Write each entry again exactly as shown, but without the images it holds.

Start of Entries supplied

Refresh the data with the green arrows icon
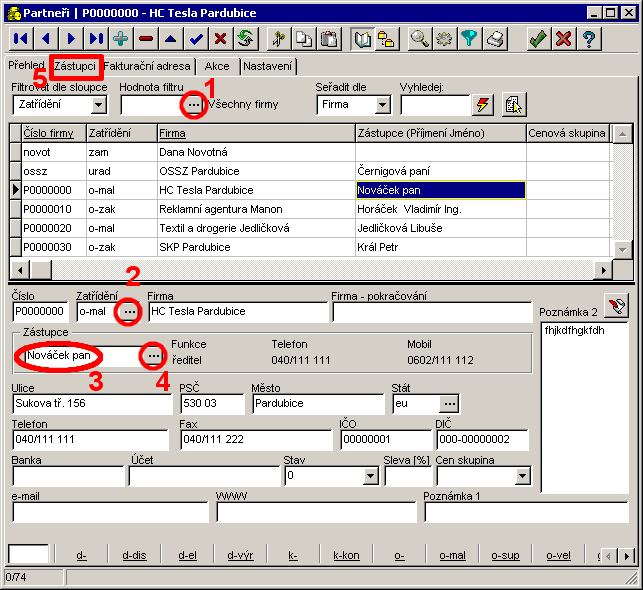Screen dimensions: 643x590 point(245,39)
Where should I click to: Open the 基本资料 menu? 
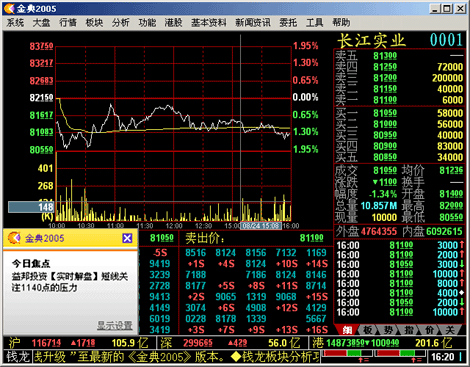click(x=209, y=23)
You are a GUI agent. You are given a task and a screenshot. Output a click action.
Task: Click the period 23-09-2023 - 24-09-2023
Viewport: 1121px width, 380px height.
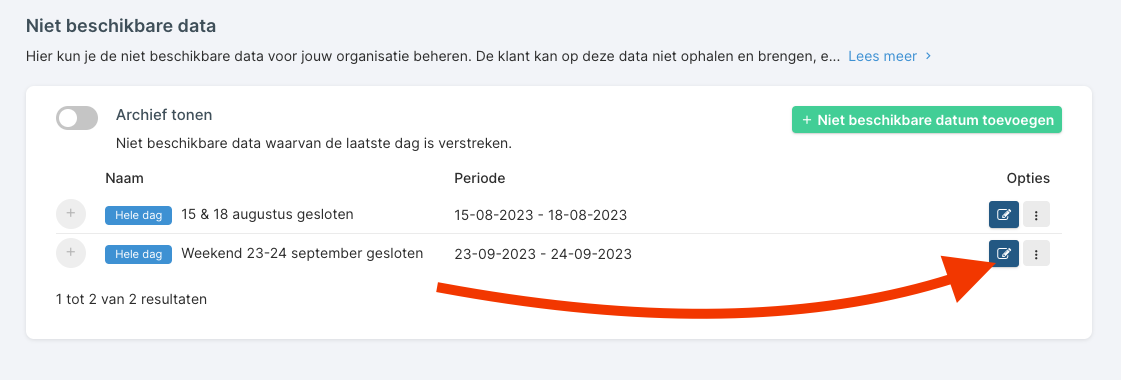[543, 254]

End of Entries supplied

= Final answer =
Refresh the data with the green arrows icon
Screen dimensions: 643x590 point(245,39)
Where should I click to: Open the 基本资料 menu? 
click(x=209, y=23)
You are a GUI agent. You are given a task and a screenshot. Output a click action.
Task: Click the period 23-09-2023 - 24-09-2023
Viewport: 1121px width, 380px height.
[543, 254]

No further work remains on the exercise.